Given records »
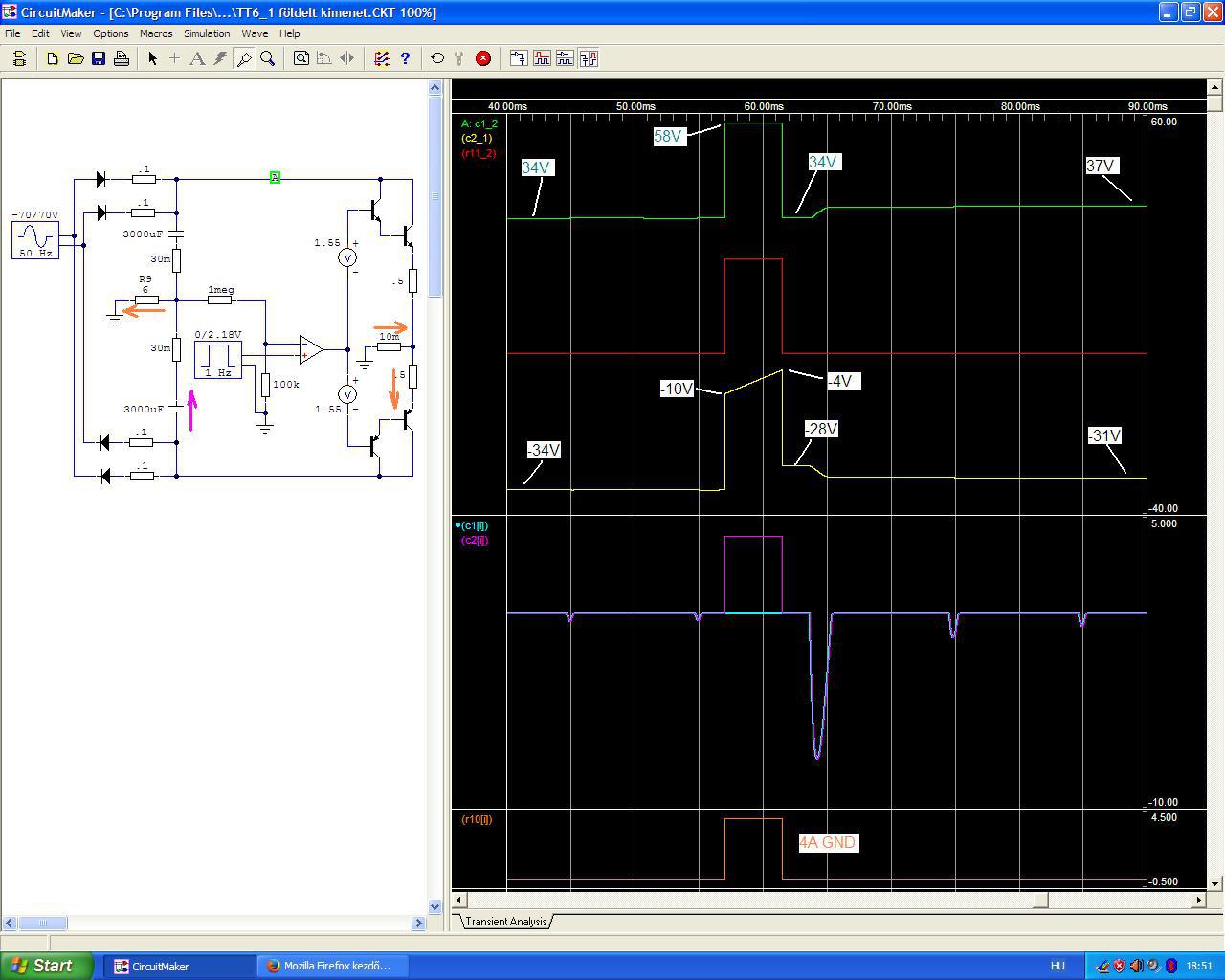The height and width of the screenshot is (980, 1225).
Task: Stop simulation with the red X icon
Action: pyautogui.click(x=483, y=58)
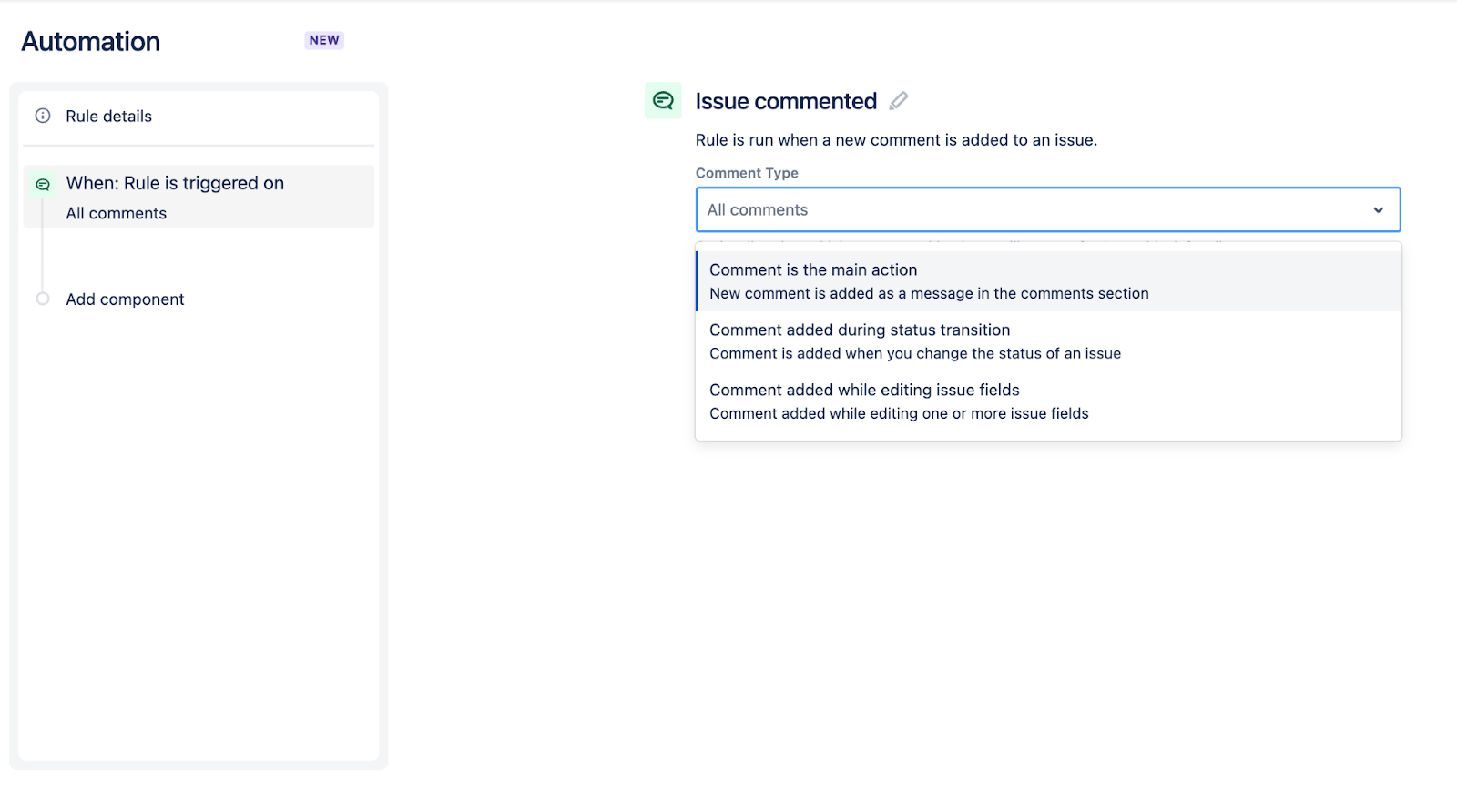Screen dimensions: 1457x812
Task: Click 'All comments' text under the trigger step
Action: (117, 214)
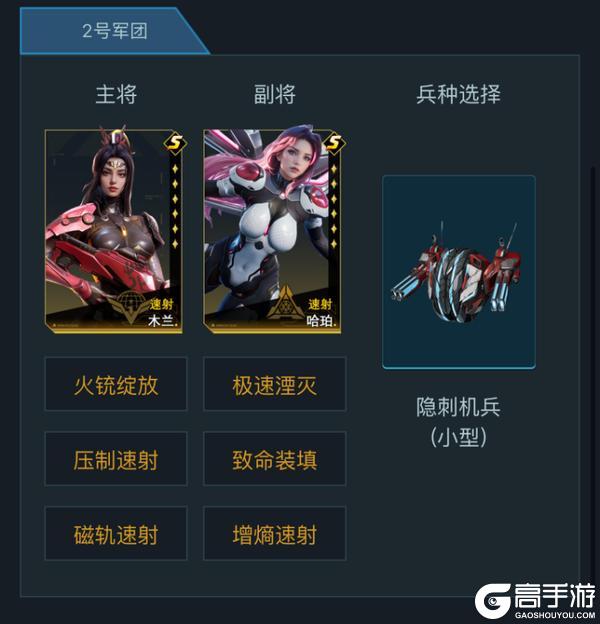Open the 哈珀 deputy general card

click(273, 231)
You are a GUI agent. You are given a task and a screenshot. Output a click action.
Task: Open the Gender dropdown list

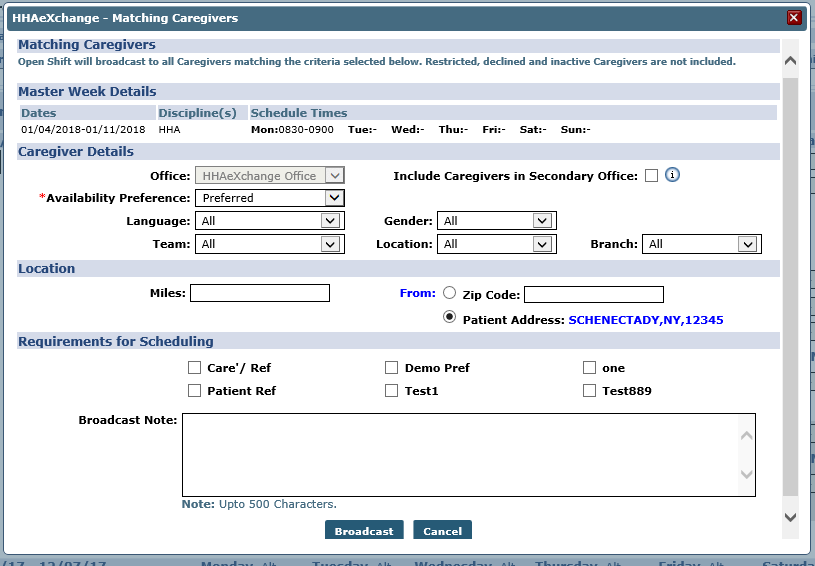pos(497,221)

Task to complete »
Extract exactly the lines above from the line containing "You are a GUI" through the last one, both ends included, but not the pictures.

Problem solution »
You are a GUI agent. You are given a task and a screenshot. Output a click action.
Task: Open the Gender dropdown list

pos(497,221)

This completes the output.